WORK ORDER
Every line of the material is to be transcribed verbatim, with images omitted.

GIVEN RECORDS
──────

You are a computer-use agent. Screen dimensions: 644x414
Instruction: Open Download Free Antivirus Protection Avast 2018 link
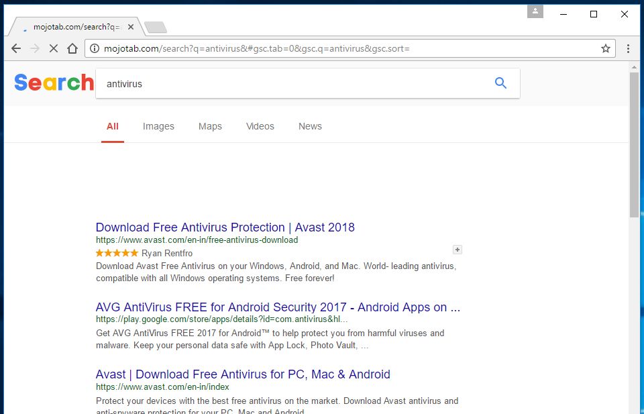point(225,227)
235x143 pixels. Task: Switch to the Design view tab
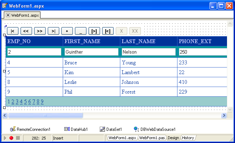[173, 138]
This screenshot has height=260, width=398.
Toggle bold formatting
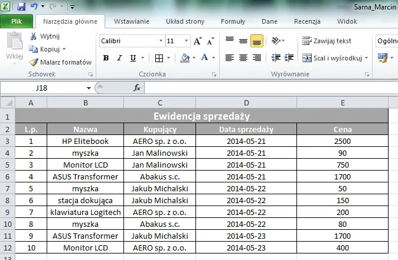106,58
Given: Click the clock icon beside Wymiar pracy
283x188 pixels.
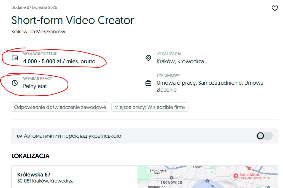Looking at the screenshot, I should click(x=15, y=83).
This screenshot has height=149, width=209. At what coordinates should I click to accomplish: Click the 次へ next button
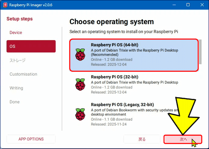183,139
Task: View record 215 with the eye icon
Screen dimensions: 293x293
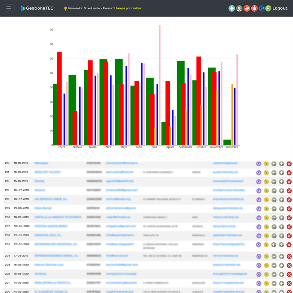Action: coord(258,164)
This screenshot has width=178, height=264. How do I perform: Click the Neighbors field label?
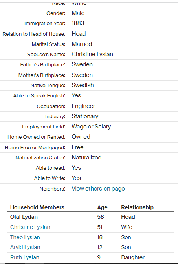(x=52, y=189)
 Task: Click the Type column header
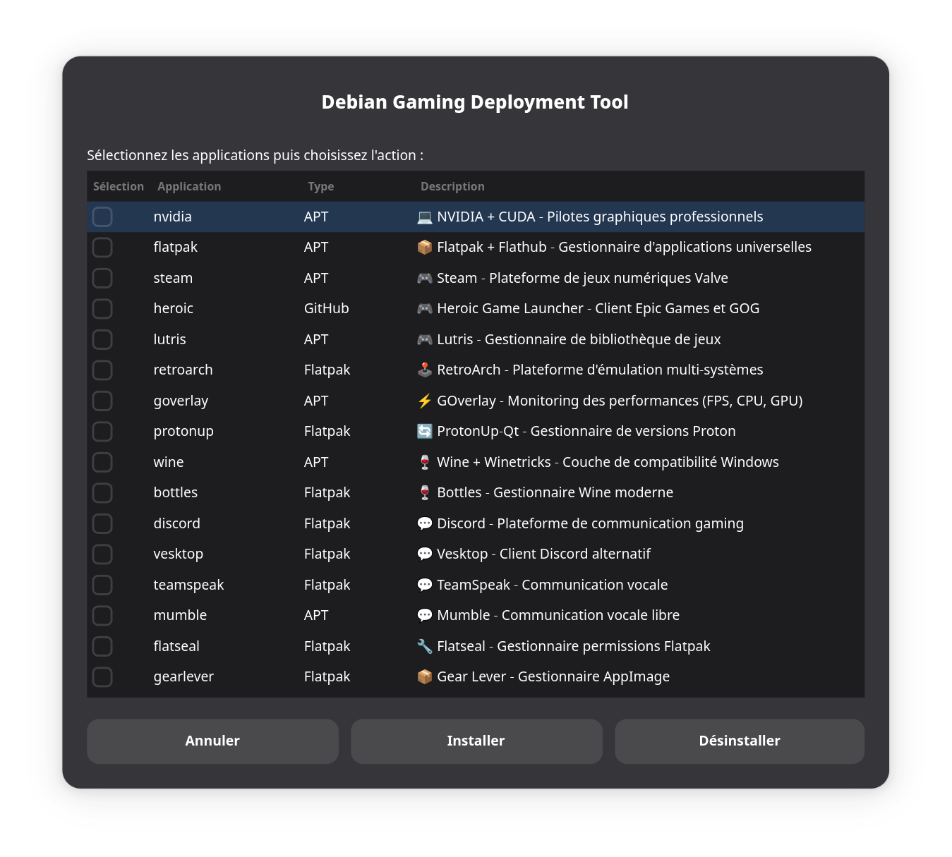(320, 186)
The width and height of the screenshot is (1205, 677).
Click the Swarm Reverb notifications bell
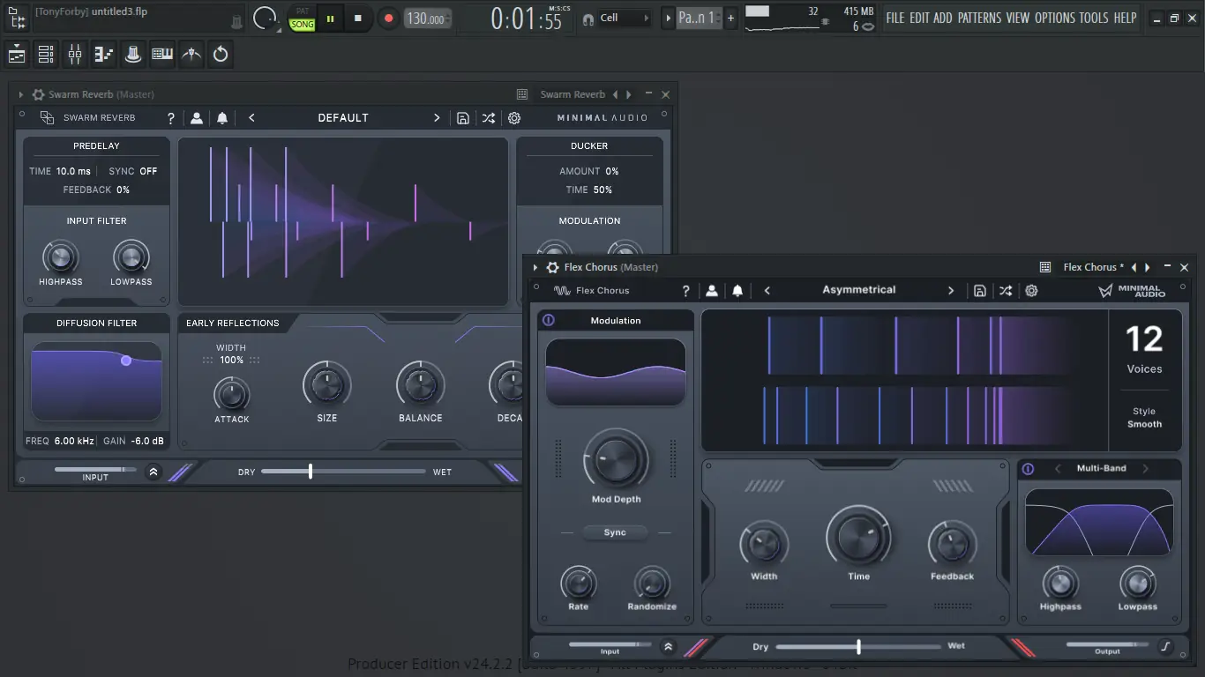[x=222, y=118]
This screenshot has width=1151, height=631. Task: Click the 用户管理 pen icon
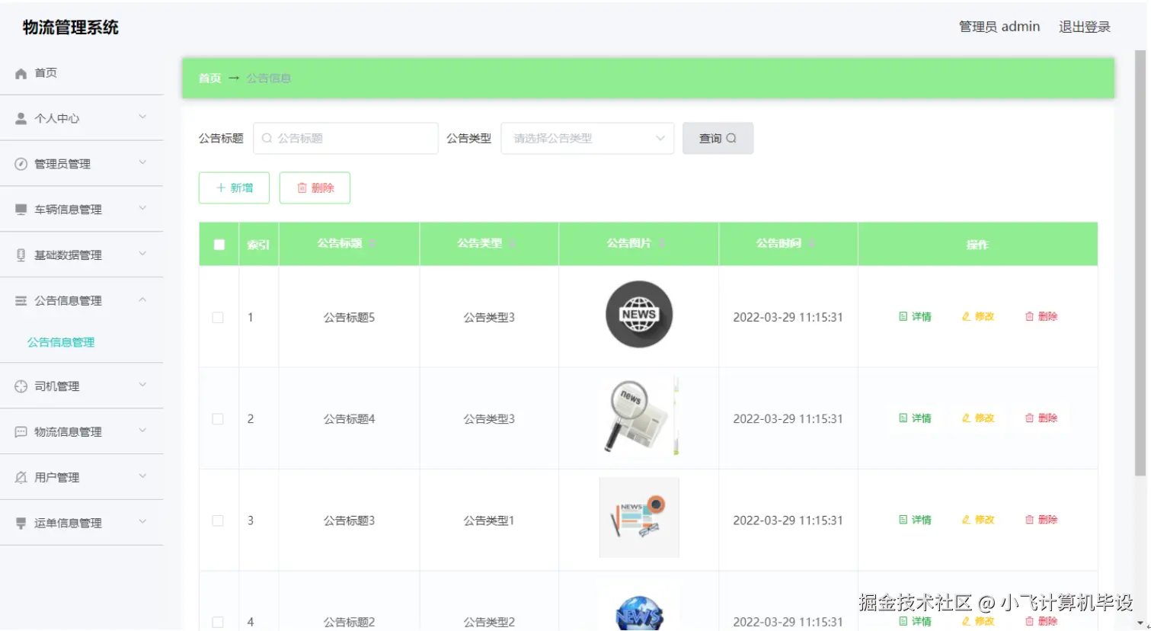[21, 477]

──────

WRITTEN REPLY
You are a computer-use agent. Screen dimensions: 644x414
Instruction: Open Download Free Antivirus Protection Avast 2018 link
point(225,227)
235x143 pixels. Task: Switch to the Design view tab
[173, 138]
This screenshot has height=260, width=398.
Toggle bold formatting
106,58
Given: Click the clock icon beside Wymiar pracy
283x188 pixels.
Looking at the screenshot, I should click(x=15, y=83).
This screenshot has height=149, width=209. At what coordinates should I click to accomplish: Click the 次へ next button
183,139
Task: View record 215 with the eye icon
Screen dimensions: 293x293
Action: coord(258,164)
This screenshot has width=178, height=264. How do I perform: Click the Neighbors field label?
(x=52, y=189)
 Task: Click the Type column header
(320, 186)
The width and height of the screenshot is (1205, 677).
Click the Swarm Reverb notifications bell
[x=222, y=118]
This screenshot has width=1151, height=631. Task: Click the 用户管理 pen icon
[21, 477]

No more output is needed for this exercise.